● Dataset records
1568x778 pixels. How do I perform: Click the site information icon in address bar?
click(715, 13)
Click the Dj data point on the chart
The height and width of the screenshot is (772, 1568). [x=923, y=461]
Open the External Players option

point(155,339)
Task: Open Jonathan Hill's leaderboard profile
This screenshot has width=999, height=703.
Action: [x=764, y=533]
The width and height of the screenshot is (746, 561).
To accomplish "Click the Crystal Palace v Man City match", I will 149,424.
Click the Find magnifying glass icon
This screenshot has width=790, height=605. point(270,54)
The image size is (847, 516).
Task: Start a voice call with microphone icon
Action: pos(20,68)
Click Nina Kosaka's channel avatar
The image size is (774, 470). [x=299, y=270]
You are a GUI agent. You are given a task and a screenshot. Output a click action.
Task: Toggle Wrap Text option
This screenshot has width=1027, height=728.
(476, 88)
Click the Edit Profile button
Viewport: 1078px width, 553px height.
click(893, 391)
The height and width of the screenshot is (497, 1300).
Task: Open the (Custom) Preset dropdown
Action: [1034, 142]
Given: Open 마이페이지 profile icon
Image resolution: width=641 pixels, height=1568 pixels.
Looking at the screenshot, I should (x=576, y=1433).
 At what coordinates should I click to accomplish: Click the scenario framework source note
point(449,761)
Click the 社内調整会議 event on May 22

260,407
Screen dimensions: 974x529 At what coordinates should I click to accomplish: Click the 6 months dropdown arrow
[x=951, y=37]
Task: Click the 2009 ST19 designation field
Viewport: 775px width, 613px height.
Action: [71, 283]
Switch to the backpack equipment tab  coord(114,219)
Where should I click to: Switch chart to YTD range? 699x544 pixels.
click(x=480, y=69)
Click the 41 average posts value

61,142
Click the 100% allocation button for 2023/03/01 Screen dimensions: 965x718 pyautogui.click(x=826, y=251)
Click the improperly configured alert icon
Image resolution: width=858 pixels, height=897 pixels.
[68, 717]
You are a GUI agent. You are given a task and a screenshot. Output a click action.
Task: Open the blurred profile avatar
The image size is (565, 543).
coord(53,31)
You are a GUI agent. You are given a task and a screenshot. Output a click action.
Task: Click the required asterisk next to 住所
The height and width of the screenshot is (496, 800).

● Brief
Lines after the one containing "The width and" are not part of the task. Output the entries exactly from their first line through that one.

● Result for this exercise
1568x778 pixels. How do I perform: Click the site information icon in address bar?
click(715, 13)
Click the Dj data point on the chart
The height and width of the screenshot is (772, 1568). [x=923, y=461]
Open the External Players option

point(155,339)
Task: Open Jonathan Hill's leaderboard profile
This screenshot has width=999, height=703.
Action: [x=764, y=533]
The width and height of the screenshot is (746, 561).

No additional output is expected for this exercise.